Take Barnes & Noble’s Nook, for example. Section 2, part (d) of the Terms of Service agreement (https://www.barnesandnoble.com/u/Terms-of-Service-NOOK-Simple-Touch/379003279/) states the following: “Except as may be expressly permitted by this Agreement, you may not, directly or indirectly … disassemble, reverse engineer, emulate, decompile, [or] tamper with … the technology used to provide the Service.” In other words, if you take the back cover off your Nook in an attempt to fix it, you’ve violated your “agreement” with Barnes & Noble and they can suspend your service.
The Nook is one glaring example of the trend toward making it harder, if not impossible, for consumers and businesses to repair and resell their own electronic devices. More and more manufacturers of items like video game systems, cell phones, servers, major medical equipment, even tractors are putting policies in place that bar you from fixing items you own. They don’t have to provide manuals explaining how to make repairs, and they don’t have to make tools and parts available. Even if the company doesn’t currently have a policy like Barnes & Noble’s, which threatens punishment if you tamper with the device, it’s legal for them to alter their terms of service and limit the ways you can use your favorite electronics at any time – even after you’ve purchased it and come to rely on it.
In addition, there is some concern about the ability to resell these items because companies can lay claim to the software that makes them operate. E-readers are a good example of this. While it is legal for you to sell your device, it is not legal for you to transfer any of the software that makes the device work to the new owner unless you get the express permission of the manufacturer. And who wants to buy an e-reader they can’t use to read?
“The array of things you can’t fix right now is awful and getting worse,” says Gay Gordon-Byrne with the Digital Right to Repair Coalition (DRTR) (https://www.digitalrighttorepair.org/). She reports that tons of electronic devices are thrown away because manufacturers have made it unfairly expensive or difficult to repair them. “It’s totally a matter of policy and not physical repairability.”
DRTR is one of a handful of organizations advocating for state and federal legislation that would require electronics manufacturers to do three things:
- Share their Terms of Service and other mandatory agreements with consumers before they buy them, not after, and prohibit them from changing those agreements after a person has purchased the device.
- Provide information and tools to anyone interested in repairing electronic equipment.
- Allow individuals to transfer essential software with a device when they sell or give it away to someone else.
Background
How are manufacturers able to lay claim to a piece of equipment they no longer own? It has a lot to do with current U.S. copyright law. Manufacturers are claiming that the advanced electronics and customized software in things like MRI machines, tractors and servers are proprietary and they have a right to protect them.

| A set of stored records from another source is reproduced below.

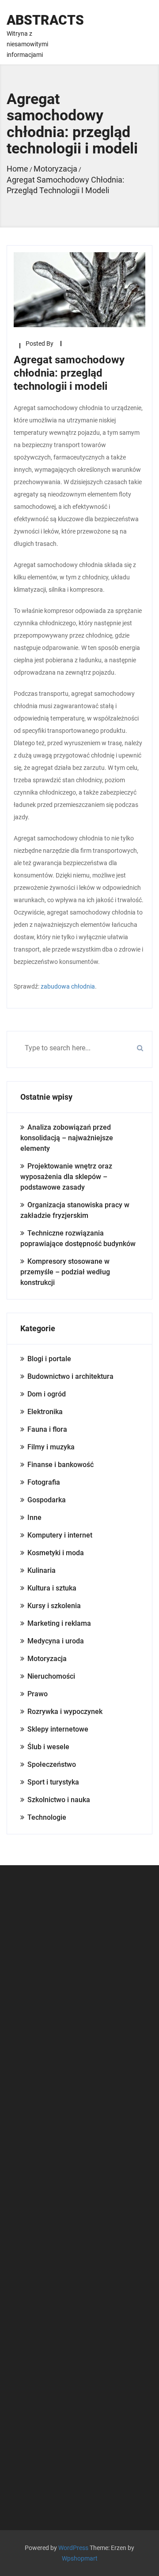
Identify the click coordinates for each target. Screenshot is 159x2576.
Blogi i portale (49, 1359)
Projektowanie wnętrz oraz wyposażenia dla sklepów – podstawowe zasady (66, 1176)
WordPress (73, 2547)
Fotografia (43, 1482)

That makes sense to some extent, but Gordon-Byrne says they’ve taken their case too far by not allowing anyone who is not a company certified technician to work on them – even if the repairs have nothing to do with the proprietary applications software.
“These companies won’t provide tools, manuals, anything,” she says. “Anything that has a chip in it, if it isn’t already a problem to repair it, it can become a problem at any moment because the manufacturer can say, ‘Oh, this is mine.’” In other words, the companies continue to lay claim to pieces of a machine even after they’ve sold it, and they have a right to limit how a person interacts with the entire machine as a result.
So far corporations have resisted seizing equipment from individual consumers. After all, a story about a Fortune 500 company preventing a college student from trying to repair his or her laptop wouldn’t make for very good PR. Their preferred tactic is to go after the small, independently-owned repair businesses that fix things like medical equipment and consumer electronics. If a corporate giant sues a mom-and-pop repair shop for copyright infringement or sends them a cease-and-desist letter, they almost always back down, Gordon-Byrne says. Even if they know they could win in court, they can’t afford a lawsuit that could drag on for years.
Once legal, independent repair shops are out of the way, corporations can push people to sign expensive service contracts or require them to use their own overpriced technicians. They often inflate repair prices to the point where it makes more financial sense to buy a new product – even if the old item needs only a minor repair.
About DRTR
DRTR was founded by a combination of environmental groups, individual consumers, digital advocacy groups, and industry organizations that represent private repair businesses. The coalition has more than 20 members. A full list is available on their website, but here are a few examples of participants:
- The Electronics TakeBack Coalition is a nonprofit that promotes green design and responsible recycling of electronics. Their goals include protecting the health of electronics users and workers, and convincing manufacturers to take responsibility for their products at the end of their usable life.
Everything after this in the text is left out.